• **WHAT THIS TASK INVOLVES**:
All lines with the word "each" must be pulled from the entries below.

• **INPUT MATERIAL**:
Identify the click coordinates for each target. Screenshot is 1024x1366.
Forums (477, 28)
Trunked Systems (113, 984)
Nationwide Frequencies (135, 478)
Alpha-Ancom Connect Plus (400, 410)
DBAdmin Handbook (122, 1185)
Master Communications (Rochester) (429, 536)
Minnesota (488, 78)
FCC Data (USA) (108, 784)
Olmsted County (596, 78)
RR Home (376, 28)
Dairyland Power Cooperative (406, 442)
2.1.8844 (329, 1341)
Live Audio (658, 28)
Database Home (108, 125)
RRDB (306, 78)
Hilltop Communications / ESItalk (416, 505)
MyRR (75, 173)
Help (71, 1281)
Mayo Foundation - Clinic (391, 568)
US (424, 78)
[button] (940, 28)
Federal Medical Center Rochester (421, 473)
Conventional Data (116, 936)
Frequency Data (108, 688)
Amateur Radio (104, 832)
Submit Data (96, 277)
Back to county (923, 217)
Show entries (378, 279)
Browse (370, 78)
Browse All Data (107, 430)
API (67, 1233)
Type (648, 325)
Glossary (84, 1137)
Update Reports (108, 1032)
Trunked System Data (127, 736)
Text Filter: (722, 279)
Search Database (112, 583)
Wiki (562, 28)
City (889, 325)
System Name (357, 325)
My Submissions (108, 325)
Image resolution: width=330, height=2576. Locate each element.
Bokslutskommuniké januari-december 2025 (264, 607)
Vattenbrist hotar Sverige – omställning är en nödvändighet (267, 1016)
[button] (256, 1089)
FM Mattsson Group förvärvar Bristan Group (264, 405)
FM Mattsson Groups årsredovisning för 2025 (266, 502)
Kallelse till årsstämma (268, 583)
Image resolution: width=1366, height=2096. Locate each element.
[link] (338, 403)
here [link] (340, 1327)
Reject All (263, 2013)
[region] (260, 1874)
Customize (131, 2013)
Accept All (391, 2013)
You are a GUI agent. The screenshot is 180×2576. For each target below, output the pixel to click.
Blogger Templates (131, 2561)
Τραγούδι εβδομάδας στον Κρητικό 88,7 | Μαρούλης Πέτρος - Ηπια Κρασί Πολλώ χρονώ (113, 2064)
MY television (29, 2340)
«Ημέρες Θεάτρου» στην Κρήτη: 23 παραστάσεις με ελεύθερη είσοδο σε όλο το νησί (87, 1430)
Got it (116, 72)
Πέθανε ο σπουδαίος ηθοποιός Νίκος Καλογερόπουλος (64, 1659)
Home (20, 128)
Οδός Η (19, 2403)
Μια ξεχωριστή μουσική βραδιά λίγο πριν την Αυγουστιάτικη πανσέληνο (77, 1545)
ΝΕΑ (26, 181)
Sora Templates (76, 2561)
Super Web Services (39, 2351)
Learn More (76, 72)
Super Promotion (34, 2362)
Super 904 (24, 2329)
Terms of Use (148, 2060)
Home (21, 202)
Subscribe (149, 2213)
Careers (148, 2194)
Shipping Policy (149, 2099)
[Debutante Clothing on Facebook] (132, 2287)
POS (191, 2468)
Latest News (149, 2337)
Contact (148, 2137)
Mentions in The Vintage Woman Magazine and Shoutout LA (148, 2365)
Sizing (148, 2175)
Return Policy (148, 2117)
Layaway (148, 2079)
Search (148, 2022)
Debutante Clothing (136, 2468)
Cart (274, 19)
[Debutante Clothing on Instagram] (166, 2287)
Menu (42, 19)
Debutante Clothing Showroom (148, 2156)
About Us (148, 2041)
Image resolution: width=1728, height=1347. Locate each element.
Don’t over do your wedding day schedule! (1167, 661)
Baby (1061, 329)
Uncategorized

• **FINAL ANSWER**:
Identify the click coordinates for each target. Screenshot is 1024x1366.
Image resolution: width=330, height=2576. Locate each element.
Image resolution: width=1366, height=2096. Locate each element.
You are a GUI agent. The screenshot is 180×2576. For each target below, output the pixel to click.
Image resolution: width=1728, height=1347. Locate each element.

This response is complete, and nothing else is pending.